Ces persécutions sont des faits historiquement
démontrés. En revanche, les allégations
suivantes sont contraires à la
réalité :
a)Il y avait un plan d'extermination physique des juifs.
b)Il existait dans certains camps de concentration des chambres
à gaz destinées à la destruction d'êtres
humains.
c)Cinq à six millions de juifs ont trouvé la mort sous
la domination d'Hitler.
Il est actuellement tout à fait impossible de
déterminer exactement combien de juifs ont succombé
à la guerre et à la persécution puisque la
recherche n'est pas libre et qu'aucun historien indépendant ne
peut accéder aux archives allemandes, polonaises, russes et
israéliennes. En conséquence, on doit se contenter
d'estimations. Rassinier était d'avis que le nombre des juifs
victimes des mesures de guerre et de persécution dans la
sphère d'influence d'Hitler avait été de l'ordre
d'un million. D'autres révisionnistes, comme Walter Sanning,
dont l'originale étude démographique The Dissolution
of Eastern European Jewry (Institute for historical Review, 1983)
s'appuie presque uniquement sur des sources alliées et juives,
aboutissent dans une mesure variable à des chiffres plus
bas.
Plusieurs centaines de milliers, voire un million de juifs sont morts
dans les ghettos et les camps, principalement
d'épidémies et d'épuisement, sont tombés
victimes d'actes de guerre et de crimes de guerre, comme la
destruction du ghetto de Varsovie et les massacres
perpétrés par les groupes d'intervention, ou ont
péri dans des pogromes. Tout cela est déjà bien
assez tragique et il n'existe pas la moindre raison moralement
défendable de mutiplier le nombre des victimes par six ou par
douze et d'inventer des chambres à gaz.
8) CHAMBRES À GAZ OU PAS, QU'EST-CE QUE ÇA
CHANGE ?
Parmi les objections fréquemment opposées aux
révisionnistes, on entend souvent dire que le nombre des juifs
qui ont perdu la vie sous Hitler est secondaire : une seule mort
juive, c'est déjà trop. L'existence ou la non-existence
des chambres à gaz serait, elle aussi, en fin de compte,
contingente : qu'importe que les victimes aient
été gazées ou qu'elles aient succombé
dans les camps au typhus et à la faim !
Eh bien, si ! Le nombre des victimes est important ! La
différence qui sépare six millions de morts de cinq
cent mille, c'est, pour cinq millions et demi de personnes, toute la
différence qu'il y a entre la vie et la mort. De plus, cet
argument des censeurs des révisionnistes se retourne tout
naturellement contre eux : peut-on demander poliment pourquoi on
s'accroche avec tant d'acharnement au chiffre de six millions si le
nombre est totalement dépourvu
d'intérêt ?
De même, il nous est absolument impossible d'adhérer
à la thèse selon laquelle l'existence des chambres
à gaz serait d'importance secondaire.

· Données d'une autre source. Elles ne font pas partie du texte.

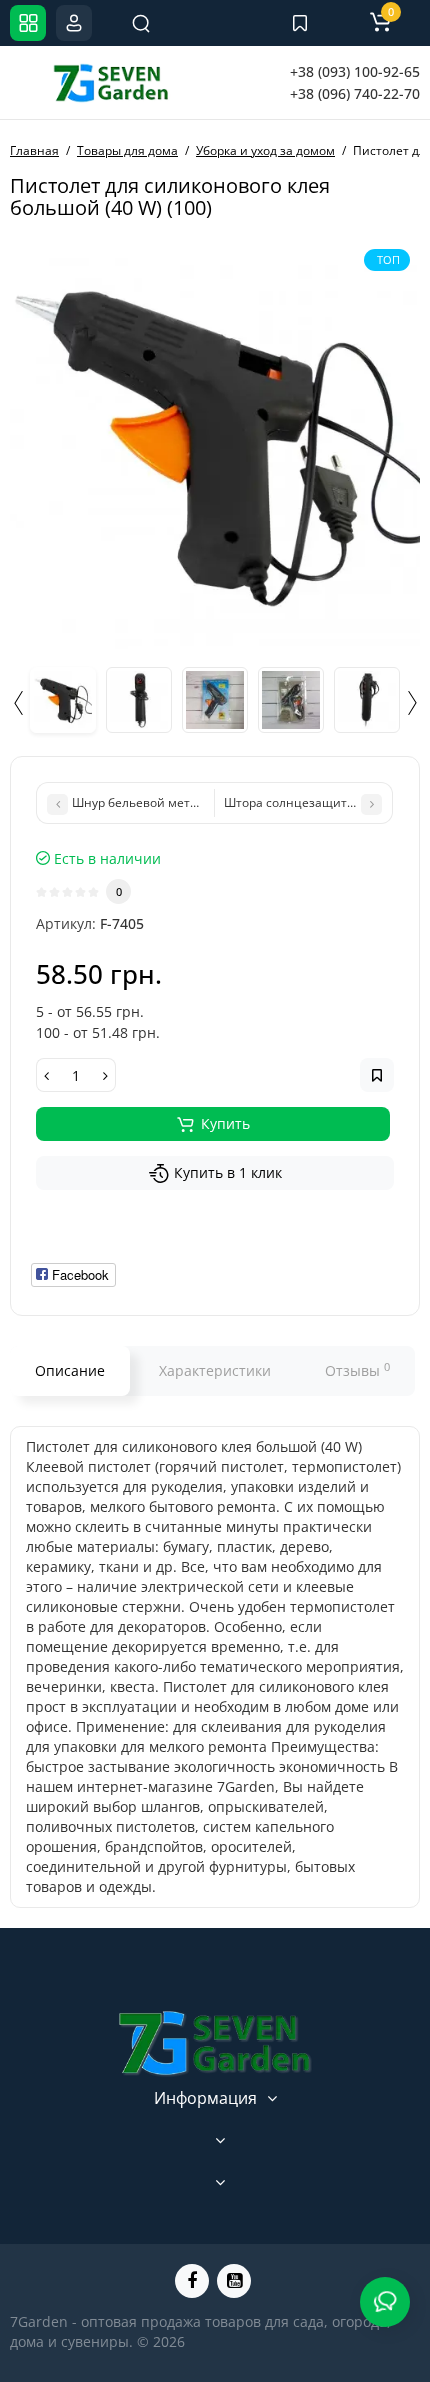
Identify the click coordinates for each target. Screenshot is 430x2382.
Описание (70, 1370)
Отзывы (357, 1370)
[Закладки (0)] (300, 23)
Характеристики (215, 1370)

Ce fut, certes, un acte
condamnable de la part des Allemands que d'envoyer des masses de gens
travailler comme esclaves dans leurs camps, mais il y avait à
cela une raison : il leur fallait à tout prix de la
main-d'oeuvre pour accroître leur production de guerre et
préserver ainsi leurs chances de remporter la victoire. Les
déportations massives de juifs, si inhumaines qu'en aient
été les conséquences pour les victimes,
s'expliquaient aussi par des considérations de
sécurité militaire. En fin de compte -- et c'est tout
à fait normal --, il y avait beaucoup de juifs dans les
mouvements de résistance des pays occupés. Le
publiciste juif Arno Lustiger, qui, selon le Spiegel
(ndeg. 7/1993, p. 54), a survécu à plusieurs
camps de concentration, rapporte fièrement, dans la même
livraison du magazine précité, que les juifs
représentaient en France 15 % de la résistance
militaire opérationnelle (alors qu'ils ne constituaient pas
même 1 % de la population). Il en aura été
de même dans d'autres États. Les Américains ont
interné leur minorité japonaise pendant la guerre sur
la base d'un simple soupçon !
La mort de centaines de milliers de prisonniers victimes
d'épidémies que les Allemands combattaient dans la
mesure de leurs moyens, mais qu'ils ne parvenaient pas à
maîtriser, n'a rien à voir avec une destruction
délibérée. Les massacres perpétrés
sur le front de l'Est par les troupes allemandes, par les groupes
d'intervention notamment, trouvent leur équivalent dans
d'autres guerres.
En revanche, l'assassinat cynique et de sang-froid de plusieurs
millions de personnes sans défense dans des chambres à
gaz, s'il s'était produit, n'aurait pu se prévaloir
d'aucune nécessité économique ou
militaire ; on se serait alors trouvé, sans l'ombre d'un
doute, devant un crime sans équivalent dans l'histoire. C'est
pourquoi la question de l'existence ou de la non-existence des
chambres à gaz est en réalité d'une importance
cardinale.
9) QU'ENTENDAIENT LES NAZIS PAR << SOLUTION FINALE DE LA
QUESTION JUIVE >> ?
Quand Hitler arriva au pouvoir en 1933, chacun savait qu'un farouche
antisémite avait pris la barre. Les tirades haineuses contre
les juifs constituent une part considérable du livre d'Hitler,
Mein Kampf, et, selon le programme du NSDAP, aucun juif ne
pouvait prétendre à la qualité de citoyen.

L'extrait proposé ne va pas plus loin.